Can anyone recommend a book on what landfill design might have been like about 1950 or so?

2redtide
Sep 28, 2008, 4:24pm

anything by this dude. i found him through a national geo. of all places
http://en.wikipedia.org/wiki/William_Rathje

3setnahkt
Sep 28, 2008, 5:22pm

>2 redtide: Thanks, that will probably help a lot. I will be involved in digging into a landfill that closed about 1950 - construction, not archaeology - and I want to see what's waiting down there. Probably not much after 58 years, but you never know.

4Singlegayenviro
Abr 26, 2009, 4:35pm

Design is one historical features axis; another is "content"--before the hazardous waste classification regulations of the 80s and 90s, all sorts of content was "mainstreamed" into general municiapl waste.
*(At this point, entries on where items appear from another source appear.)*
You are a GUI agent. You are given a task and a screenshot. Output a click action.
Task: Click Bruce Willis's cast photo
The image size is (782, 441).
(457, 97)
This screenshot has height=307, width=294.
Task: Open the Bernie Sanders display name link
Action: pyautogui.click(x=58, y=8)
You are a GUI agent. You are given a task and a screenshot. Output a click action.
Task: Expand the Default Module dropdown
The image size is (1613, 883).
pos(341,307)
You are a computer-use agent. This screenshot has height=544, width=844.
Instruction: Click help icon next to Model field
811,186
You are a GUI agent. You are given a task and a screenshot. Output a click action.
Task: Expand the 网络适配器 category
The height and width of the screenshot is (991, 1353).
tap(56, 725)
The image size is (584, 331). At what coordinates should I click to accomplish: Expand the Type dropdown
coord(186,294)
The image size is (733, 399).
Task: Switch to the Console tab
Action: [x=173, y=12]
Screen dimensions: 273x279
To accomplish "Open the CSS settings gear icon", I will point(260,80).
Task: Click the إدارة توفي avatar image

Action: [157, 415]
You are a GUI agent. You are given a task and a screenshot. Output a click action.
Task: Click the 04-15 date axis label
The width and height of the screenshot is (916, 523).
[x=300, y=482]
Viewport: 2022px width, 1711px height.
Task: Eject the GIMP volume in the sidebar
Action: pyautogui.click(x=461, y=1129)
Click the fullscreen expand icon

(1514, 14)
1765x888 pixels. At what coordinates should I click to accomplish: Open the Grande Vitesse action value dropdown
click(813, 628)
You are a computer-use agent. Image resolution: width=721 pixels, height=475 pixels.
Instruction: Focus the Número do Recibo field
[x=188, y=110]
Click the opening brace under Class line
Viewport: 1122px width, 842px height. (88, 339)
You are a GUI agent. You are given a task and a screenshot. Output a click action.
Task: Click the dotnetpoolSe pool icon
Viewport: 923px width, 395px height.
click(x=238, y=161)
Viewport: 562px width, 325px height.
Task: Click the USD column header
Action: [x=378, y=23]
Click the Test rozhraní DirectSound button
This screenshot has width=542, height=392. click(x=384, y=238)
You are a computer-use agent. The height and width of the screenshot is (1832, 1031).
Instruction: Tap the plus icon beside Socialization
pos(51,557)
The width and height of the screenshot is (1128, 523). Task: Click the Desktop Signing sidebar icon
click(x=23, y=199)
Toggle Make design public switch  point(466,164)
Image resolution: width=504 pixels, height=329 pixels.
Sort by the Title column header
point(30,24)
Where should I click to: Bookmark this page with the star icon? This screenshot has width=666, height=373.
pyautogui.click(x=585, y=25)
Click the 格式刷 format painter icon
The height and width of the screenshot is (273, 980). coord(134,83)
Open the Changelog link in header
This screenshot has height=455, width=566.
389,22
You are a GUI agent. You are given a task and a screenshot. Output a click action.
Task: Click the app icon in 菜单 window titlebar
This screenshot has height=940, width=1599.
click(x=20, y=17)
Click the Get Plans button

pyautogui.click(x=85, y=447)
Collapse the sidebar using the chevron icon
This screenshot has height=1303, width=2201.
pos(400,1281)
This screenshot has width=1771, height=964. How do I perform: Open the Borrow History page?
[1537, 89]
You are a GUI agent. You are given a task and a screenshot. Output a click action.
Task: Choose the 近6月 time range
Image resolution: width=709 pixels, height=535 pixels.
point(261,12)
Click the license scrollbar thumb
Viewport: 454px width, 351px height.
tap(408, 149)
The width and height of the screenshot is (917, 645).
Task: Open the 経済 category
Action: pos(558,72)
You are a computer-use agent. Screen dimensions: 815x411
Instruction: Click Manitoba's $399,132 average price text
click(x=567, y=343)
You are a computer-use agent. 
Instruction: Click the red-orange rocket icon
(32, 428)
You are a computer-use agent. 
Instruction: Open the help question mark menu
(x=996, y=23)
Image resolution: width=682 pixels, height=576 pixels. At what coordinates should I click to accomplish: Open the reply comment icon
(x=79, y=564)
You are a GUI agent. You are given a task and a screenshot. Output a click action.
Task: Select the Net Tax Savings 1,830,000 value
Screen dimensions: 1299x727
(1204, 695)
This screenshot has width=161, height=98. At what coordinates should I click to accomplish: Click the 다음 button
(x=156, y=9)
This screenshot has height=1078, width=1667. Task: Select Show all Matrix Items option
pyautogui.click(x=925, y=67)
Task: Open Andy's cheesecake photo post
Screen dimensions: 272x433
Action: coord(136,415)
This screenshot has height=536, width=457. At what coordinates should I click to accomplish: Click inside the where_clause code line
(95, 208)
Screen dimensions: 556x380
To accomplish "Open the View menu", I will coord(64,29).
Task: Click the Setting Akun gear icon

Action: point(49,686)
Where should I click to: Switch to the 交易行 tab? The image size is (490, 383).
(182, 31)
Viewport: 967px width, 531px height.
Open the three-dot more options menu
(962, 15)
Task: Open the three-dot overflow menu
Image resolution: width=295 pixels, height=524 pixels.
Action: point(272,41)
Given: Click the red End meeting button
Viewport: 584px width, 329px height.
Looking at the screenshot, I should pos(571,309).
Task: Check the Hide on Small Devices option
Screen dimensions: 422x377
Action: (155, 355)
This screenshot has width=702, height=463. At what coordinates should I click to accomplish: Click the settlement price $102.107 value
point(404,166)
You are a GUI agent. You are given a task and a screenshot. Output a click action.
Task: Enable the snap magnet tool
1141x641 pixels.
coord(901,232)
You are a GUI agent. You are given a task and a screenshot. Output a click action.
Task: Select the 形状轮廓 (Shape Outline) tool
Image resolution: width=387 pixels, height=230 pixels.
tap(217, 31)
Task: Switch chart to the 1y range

THat's why we have (federal and, usually, state) Superfund programs--many of those sites are or were, in fact, solid waste municipal landfills (either publicly or privately owned and operated). So what you FIND, besides the fact of how it was built (c. 1950, not much more than a hole in the ground; later cells of the same facility might have included better-engineered clay layers, plasticized-materiele liners, caps with soil & revegattion etc.), will depend....

5setnahkt
Abr 26, 2009, 9:41pm

I doubt if there's a clay liner - I've got monitoring wells in it and they develop water. It's generating quite a bit of methane, which is odd because you would thnk everything that was going to decay would have done so by now. It was quite likely originally a gravel pit, based on location; but aerial photographs show it as full of water at least back to 1937. It appears to have been used as a municipal waste landfill starting about 1948, and was filled in by 1950. Miscellanous junk had come up in well cuttings; once an auger got tangled up in a box spring and it took us 8 hours to get it out of the hole; another time we probably hit an engine block or some similarly massive object.